Il manque quarante mille places pour accueillir les personnes en situation de handicap mental. Ces dernières restent donc en famille, alors qu’elles auraient besoin d’un environnement plus adapté, d’autres sont en maison de retraite alors qu’elles n’y ont pas leur place précisément parce qu’elles sont handicapées, et qu’elles n’y sont pas correctement aidées. Enfin, beaucoup sont placés en hôpital psychiatrique alors que le handicap mental n’est pas une maladie mais un état. Ce ne sont donc pas des malades mentaux. On ne souffre pas du handicap mental et l’on n’a pas besoin d’en être soignés. Il appelle simplement un accompagnement particulier.
A notre époque, de plus en plus de personnes perçoivent le handicap comme un fardeau. De nombreux ménages refusent d’accepter la naissance d’enfants handicapés en les considérant seulement comme des poids pour leur famille. Certains vont même jusqu’à penser que la vie de ces personnes différentes des autres ne vaut pas la peine d’être vécue. Qu’avez-vous envie de leur répondre ? Pensez-vous vraiment qu’au niveau de l’ensemble de la société, ces personnes handicapées sont des atouts forts de leurs différences ? Qu’auraient-elles à apporter au reste de la société ?
J’invite ces gens-là à venir partager un moment avec des personnes handicapées mental. C’est souvent par méconnaissance que l’on porte des jugements de cette nature. Je pense que les gens qui ont cette vision du handicap n’ont jamais véritablement connu le handicap et ne savent pas ce que c’est. En réalité, les personnes handicapées ont plus de choses à nous apprendre que nous en avons à leur apporter. Il faut vivre et échanger avec ces personnes pour se rendre compte à quel point elles sont plus dans la vérité que nous le sommes. En effet, ce sont des gens tellement transparents qu’ils ne sont pas dans le superficiel et le paraître mais dans l’être, dans la réalité et la vérité. Ils sont plus profonds que nous, même s’ils n’ont pas les mêmes capacités à s’exprimer que nous. Voilà ce que je leur réponds : venez passer un moment avec nous et on en rediscute !
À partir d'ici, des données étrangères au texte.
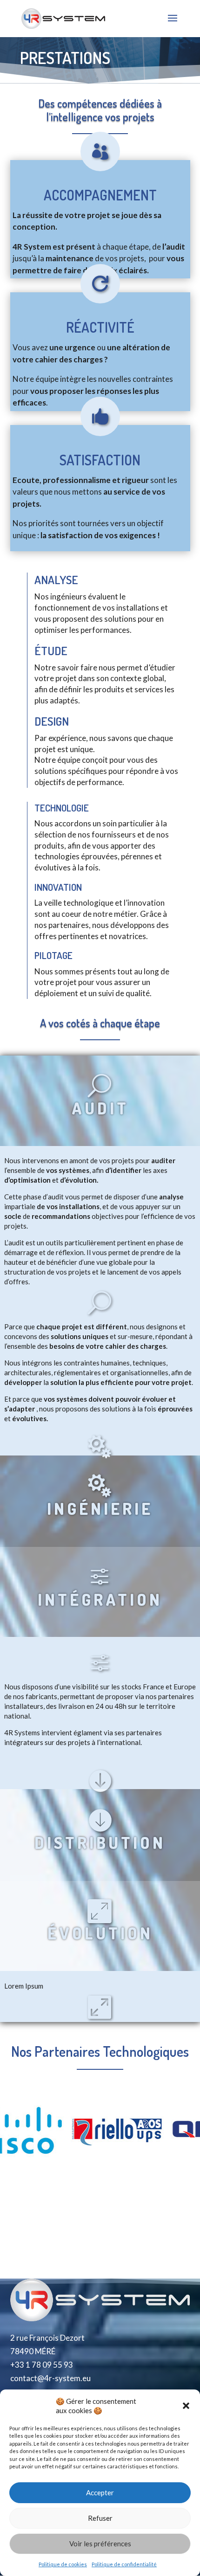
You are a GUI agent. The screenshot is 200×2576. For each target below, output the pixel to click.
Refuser (100, 2518)
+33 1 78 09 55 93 (41, 2365)
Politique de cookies (63, 2564)
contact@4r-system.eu (50, 2378)
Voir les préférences (100, 2543)
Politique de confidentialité (124, 2564)
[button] (186, 2405)
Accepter (100, 2492)
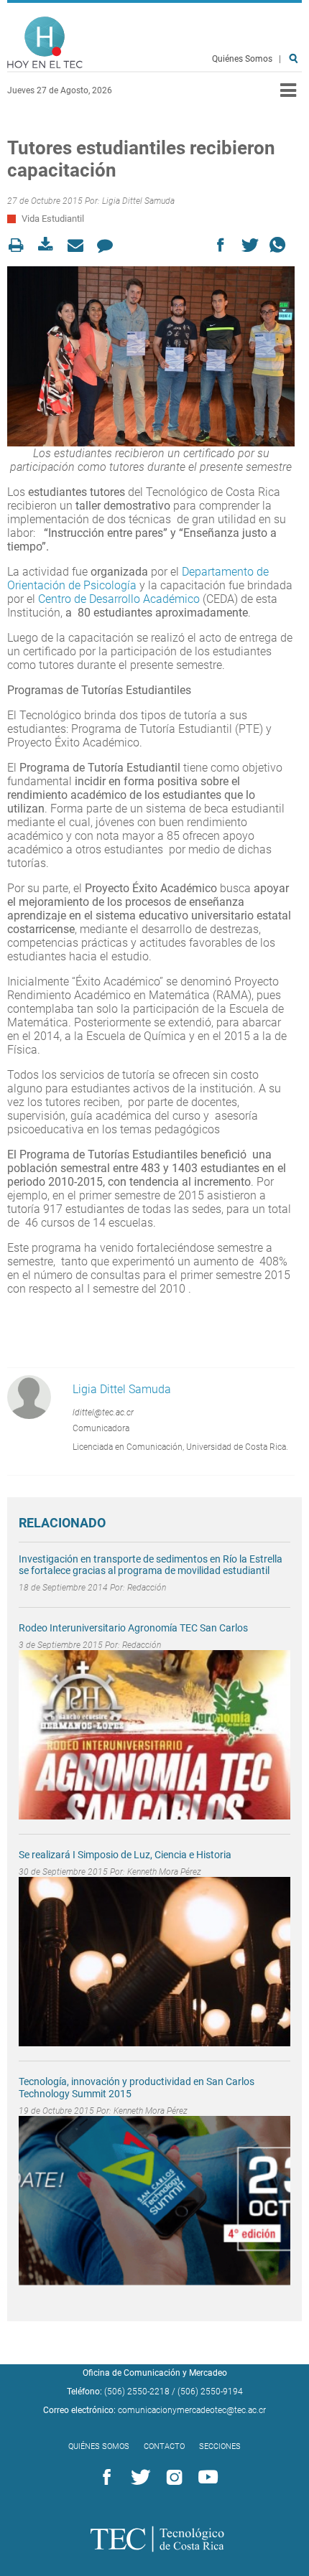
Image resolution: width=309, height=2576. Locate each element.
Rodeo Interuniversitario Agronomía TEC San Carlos (133, 1628)
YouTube (205, 2477)
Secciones (220, 2446)
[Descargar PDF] (50, 245)
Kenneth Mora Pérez (164, 1872)
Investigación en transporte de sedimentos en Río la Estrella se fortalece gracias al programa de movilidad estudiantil (150, 1565)
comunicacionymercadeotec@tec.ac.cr (192, 2410)
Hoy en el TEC (45, 42)
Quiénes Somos (242, 59)
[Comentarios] (109, 245)
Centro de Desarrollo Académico (119, 599)
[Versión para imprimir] (20, 245)
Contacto (164, 2446)
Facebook (104, 2477)
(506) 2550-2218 (137, 2392)
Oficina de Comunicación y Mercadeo (155, 2373)
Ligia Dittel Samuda (138, 201)
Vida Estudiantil (53, 218)
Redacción (146, 1588)
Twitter (138, 2477)
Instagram (171, 2477)
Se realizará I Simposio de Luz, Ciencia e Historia (125, 1854)
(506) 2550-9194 (210, 2392)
Nos lecteurs sont majoritairement étudiants, que pourraient-ils faire pour vous aider ?
Ne détournez jamais le regard quand vous croisez un handicapé mental. Vous ne devez pas en avoir peur. Essayez de dépasser vos propres appréhensions qui vous renvoient à vos limites. Il faut essayer de les comprendre, d’aller vers eux. Ils seront susceptibles de vous ouvrir les yeux sur un certain nombre de valeurs. Vous en ressortirez enrichis moralement. De façon plus pratique, vous pouvez prêter main forte dans des maisons proches de votre établissement, une fois par mois par exemple. Il y a des milliers de possibilités mais le message principal est d’apprendre à aller vers l’autre en dépassant cette appréhension liée à la différence.